The likes of nutrition specialist Dr Libby, and chefs Cynthia Louise and Hugh Fearnley-Whittingstall have been huge inspirations for Millie's approach to help people take on new lifestyle changes. Her own approach, though, is much more accessible.
"I'm not a chef, I'm not a qualified nutritionist, I am just trying to get healthy and lose weight and make it easy for people to do the same.
"When I first started trying to lose weight, I had no idea where to start. I emailed friends and asked them what they do, they'd email me back saying, 'Oh, just go to the gym and eat healthy'."

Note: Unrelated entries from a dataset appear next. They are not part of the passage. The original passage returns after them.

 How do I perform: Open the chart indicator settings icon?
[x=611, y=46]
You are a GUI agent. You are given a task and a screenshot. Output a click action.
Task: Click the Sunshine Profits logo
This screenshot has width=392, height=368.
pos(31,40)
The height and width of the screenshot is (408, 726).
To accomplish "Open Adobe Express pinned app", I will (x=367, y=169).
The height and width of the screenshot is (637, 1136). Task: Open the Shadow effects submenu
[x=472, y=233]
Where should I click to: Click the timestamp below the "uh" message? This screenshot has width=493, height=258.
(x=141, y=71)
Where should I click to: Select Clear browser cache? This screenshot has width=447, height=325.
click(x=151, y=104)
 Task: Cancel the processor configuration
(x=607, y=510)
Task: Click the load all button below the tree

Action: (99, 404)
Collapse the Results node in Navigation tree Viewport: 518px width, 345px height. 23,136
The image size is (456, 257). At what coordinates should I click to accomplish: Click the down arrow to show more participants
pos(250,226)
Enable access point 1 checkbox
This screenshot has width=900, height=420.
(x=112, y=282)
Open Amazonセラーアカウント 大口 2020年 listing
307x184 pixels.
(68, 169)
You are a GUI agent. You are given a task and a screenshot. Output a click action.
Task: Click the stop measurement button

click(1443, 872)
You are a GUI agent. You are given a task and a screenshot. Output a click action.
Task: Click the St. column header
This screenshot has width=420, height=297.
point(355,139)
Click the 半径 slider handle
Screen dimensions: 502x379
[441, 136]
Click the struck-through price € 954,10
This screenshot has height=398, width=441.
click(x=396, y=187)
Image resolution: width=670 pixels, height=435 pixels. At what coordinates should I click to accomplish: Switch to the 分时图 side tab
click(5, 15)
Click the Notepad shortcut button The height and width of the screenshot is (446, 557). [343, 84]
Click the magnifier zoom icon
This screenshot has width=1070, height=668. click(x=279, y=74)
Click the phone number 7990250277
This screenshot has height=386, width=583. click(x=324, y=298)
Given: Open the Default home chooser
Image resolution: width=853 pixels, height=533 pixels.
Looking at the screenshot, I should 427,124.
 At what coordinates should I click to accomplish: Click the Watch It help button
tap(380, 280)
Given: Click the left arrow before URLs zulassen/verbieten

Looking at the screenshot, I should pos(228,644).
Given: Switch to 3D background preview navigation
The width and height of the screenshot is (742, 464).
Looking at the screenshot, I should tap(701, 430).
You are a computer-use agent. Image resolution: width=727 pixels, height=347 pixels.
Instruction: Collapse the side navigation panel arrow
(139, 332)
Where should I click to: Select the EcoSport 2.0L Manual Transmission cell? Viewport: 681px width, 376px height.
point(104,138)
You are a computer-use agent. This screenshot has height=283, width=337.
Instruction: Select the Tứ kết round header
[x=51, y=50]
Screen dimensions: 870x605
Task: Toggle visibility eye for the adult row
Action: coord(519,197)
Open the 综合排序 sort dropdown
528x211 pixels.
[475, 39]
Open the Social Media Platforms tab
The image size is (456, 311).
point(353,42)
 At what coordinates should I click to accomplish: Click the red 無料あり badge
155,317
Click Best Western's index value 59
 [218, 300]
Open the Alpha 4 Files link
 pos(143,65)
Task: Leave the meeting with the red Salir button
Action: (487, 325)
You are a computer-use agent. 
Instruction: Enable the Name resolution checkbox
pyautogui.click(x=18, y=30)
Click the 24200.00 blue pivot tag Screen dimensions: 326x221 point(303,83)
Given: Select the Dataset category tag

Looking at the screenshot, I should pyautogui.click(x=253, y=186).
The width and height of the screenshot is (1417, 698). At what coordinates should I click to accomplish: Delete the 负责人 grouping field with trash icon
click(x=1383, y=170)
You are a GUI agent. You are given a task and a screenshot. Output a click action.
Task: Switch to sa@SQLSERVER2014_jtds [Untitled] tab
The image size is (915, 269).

Millie thought, "That helps me nothing".
"So I thought to myself, 'There needs to be somewhere you can go where it tells you what to eat, and you could try it to see if it works for you, instead of paying $80 for a fitness programme you may never even use'."
everybody has the culinary abilities she possesses to prepare an extravagant fine-dining experience, her research into food and diet has given Millie some tools to give people ways to introduce the new programme into their lives.
"Just go on to the page, check out the tips, check out the recipes," she explains. "If you don't know how to poach an egg, I'll show you how to poach an egg. If you want to eat bread but you don't want the carbs, I have a recipe that's made out of egg and tastes like bread. I've made it easy."
Millie also includes some inspiration from family recipes. "Paul had a couple of good recipes, like ribs, that we all loved. His partner, Deborah, makes an amazing eye fillet wrapped in prosciutto, and my Greek father is an amazing cook.
"He tells me my grandmother was a great cook as well. When visiting him in Greece last year, he taught me some family recipes like slow-cooked octopus in red wine sauce, which is beautiful.
"My mum and her partner, Patrick [Griffiths], are quite good cooks, too. Patrick has studied as a chef and baker and he makes bread under his label Ringawera.
"He just won a cuisine artisan award for his products, and mum makes amazing food so I definitely take some of that influence from my family."
Millie also gets stimulation from the people surrounding her personal life. Her partner of six years, Connor Morris, has been with her through her darkest periods.
"Connor is my biggest fan," she says. "He gets so excited and proud of me for my page."
The two recently took their first OE together, travelling to Asia, Dubai, Italy, Paris, Amsterdam and, of course, Greece, before Millie got into the thick of her new projects and started back at university.
Home in West Auckland has become a haven for the couple.
"It's a great break from the city. I can drive to Kumeu and get the freshest produce every day, or the Hobsonville markets, which are like the French markets but so accessible to me. It's great."
Millie seems to have found balance in her life for the first time in years. "Since Dad passed away, I've really gained perspective. Things that used to bother me in the past now really don't at all, and I'm so much more positive about life.
"I've realised we only have one body, and we don't think about this enough. If you don't fuel your body properly and don't understand you are what you eat, you're not going to benefit fully in life."